Expression Return Type Semantics
t - u V subtract u from t
t + u V add u to t
t * u V multiply t by u
t / u T divide t by u
t % u T t modulus u
t < u bool true if t less than u, false otherwise
t <= u bool true if t less than or equal to u, false otherwise
t > u bool true if t greater than u, false otherwise
t >= u bool true if t greater than or equal to u, false otherwise
t == u bool true if t equal to u, false otherwise
t != u bool true if t not equal to u, false otherwise
t = u T assign value of u to t
t += u T add u to t and assign to t
t -= u T subtract u from t and assign to t
t *= u T multiply t by u and assign to t
t /= u T divide t by u and assign to t


int, float, safe_signed_integer<int>, safe_signed_range<int>, checked_result<int>, etc.

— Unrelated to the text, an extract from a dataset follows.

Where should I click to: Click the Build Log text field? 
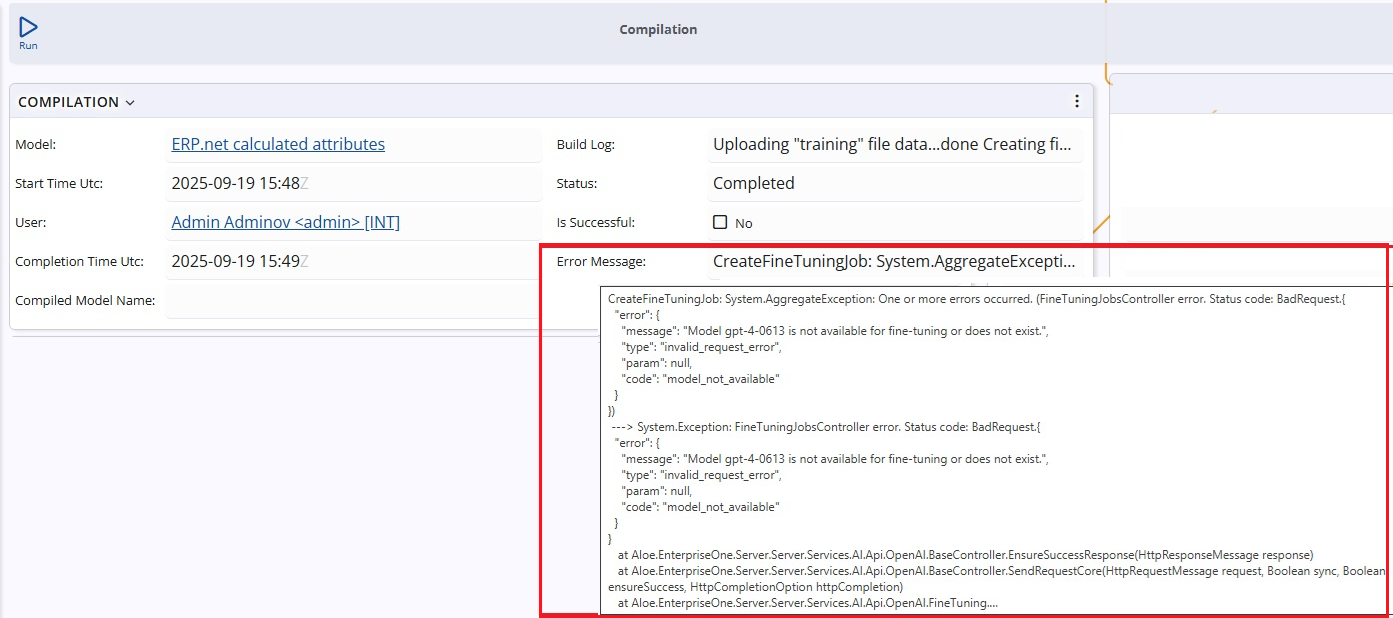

#include <boost/safe_numerics/concepts/numeric.hpp>

Note on Usage of std::numeric_limits

We define the word "Numeric" in terms of the operations which are supported by "Numeric" types. This is in line with the current and historical usage of the word "concept" in the context of C++. It is also common to define compile time predicates such as "is_numeric<T>" to permit one to include expressions in his code which will generated a compile time error if the specified type (T) does not support the operations required. But this is not always true. In the C++ standard library there is a predicate is_arithmetic<T> whose name might suggest that it should return true for any type which supports the operations above. But this is not the case. The standard defines is_arithmetic<T> as true for any of the builtin types int, long, float, double, etc and false for any other types. So even if a user defined type U were to support the operations above, is_arithmetic<U> would still return false. This is quite unintuitive and not a good match for our purposes. Hence we define our own term "Numeric" to designate any type T which:

  • Supports the operations above

  • Specializes the standard type numeric_limits

while following the C++ standard in using is_arithmetic<T>, is_integral<T> to detect specific types only. The standard types are useful in various aspects of the implementation - which of course is done in terms of the standard types.

This in turn raises another question: Is it "legal" to specialize std::numeric_limits for one's own types such as safe<int>. In my view the standard is ambiguous on this. See various interpretations:

In any case, it seems pretty clear that no harm will come of it. In spite of the consideration given to this issue, it turns out that the found no real need to implement these predicates. For example, there is no "is_numeric<T>" implemented as part of the safe numerics library. This may change in the future though. Even if not used, defining and maintaining these type requirements in this document has been very valuable in keeping the concepts and code more unified and understandable.

Remember that above considerations apply to other numeric types used in this library even though we don't explicitly repeat this information for every case.